Rhetorically limiting the flexible functionality of algorithmic systems serves to uphold social hierarchies. As Mbembe22 puts it, technologies are increasingly tied in with complex networks of extraction and predation. It is this entanglement of algorithmic systems that drives the current fairness discourse in AI and it is from this context that rhetorical relapses into function creep need to be refuted. In these dominant narratives, exceptions are creepy, systems are distinct and change is controllable.

Function creep occurs when the use of an algorithmic systems deviates from what is considered its purpose. Dominant narratives and interests define what is considered a purpose, a correct use. These dominant stance is mirrored in operationalisations of human norms in ethical standards for algorithmic systems. For example, Sambasivan et al.point out that AI fairness is largely measured according to “Western concerns and histories - the structural injustices (e.g. race and gender), the data (e.g. ImageNet) [..] and enlightenment values”.23 When an AI system’s performance is weighed in relation to its purpose, that process includes an array of assumptions about dominant norms.

Creep, a deviation from purpose, essentially serves as a pointer to how and with which norms a purpose is constructed. Discussions on creep thus imply the question who defines which norms form the baseline. Looking at how and when creep is signalled allows us to understand how norms are constructed. When function creep occurs and purpose limitation fails, it reveals who would (not) have been protected by the dominant norms governing an algorithmic system and its use.

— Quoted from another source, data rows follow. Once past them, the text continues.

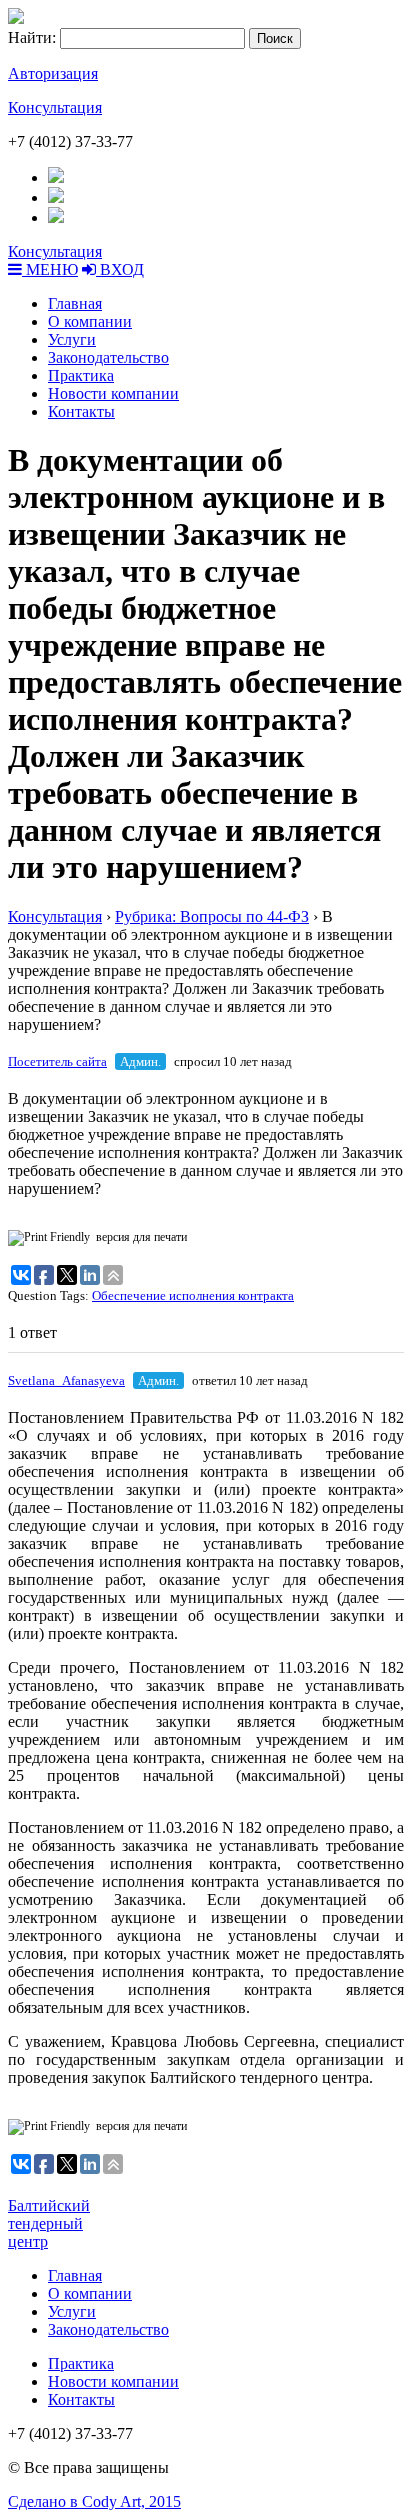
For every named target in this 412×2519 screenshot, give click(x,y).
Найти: (32, 37)
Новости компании (113, 393)
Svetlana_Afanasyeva (66, 1380)
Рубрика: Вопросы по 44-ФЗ (212, 916)
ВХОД (120, 269)
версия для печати (141, 1237)
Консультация (55, 107)
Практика (81, 375)
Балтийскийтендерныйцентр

The above implies that a different understanding of function creep is possible. Rather than understanding creep as a phenomenon that goes unnoticed until it appears, creep can be actively sought out to trace where and for whom a system fails. An example is provided by a study about a machine learning system that determines health risk scores in medical settings. Obermeyer et al. show that an algorithm for assigning risk scores to patients exhibits racial bias because it uses health costs as a substitute for health needs. 24 As a result, because less money is spent on patients who self-identify as black, they are assigned a lower risk score than white patients and thus are rated healthier than equally sick white patients. Crucially, the algorithm did not include race as a variable. The researchers inferred the variable, an action that was not built into the system but is a common method in statistical analysis. By repurposing the system, effectively using function creep, Obermeyer et al. were able to establish harmful effects of norms that were implicit in the algorithm’s design.

Creep as Modus Operandi

While algorithmic systems are built to be repurposed,25 the harmful effects of this openness are compartmentalized as aberrations from norms. In dominant narratives, function creep serves as a rhetorical device to mark routinely occurring deviations as anomalies. But function creep is not an exception, it is the modus operandi of any algorithmic system.

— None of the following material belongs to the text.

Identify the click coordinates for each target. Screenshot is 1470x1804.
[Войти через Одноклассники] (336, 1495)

Actively leveraging function creep allows tracing the ongoing negotiation and erosion of the functionality of algorithmic systems, as well as the entanglement of algorithmic systems with networks of power and their stakeholders. The ideological and algorithmic frameworks of purpose limitation reveal who does (not) matter according to the norms governing and embedded in an algorithmic system. Function creep is a pointer to this conditionality of fairness.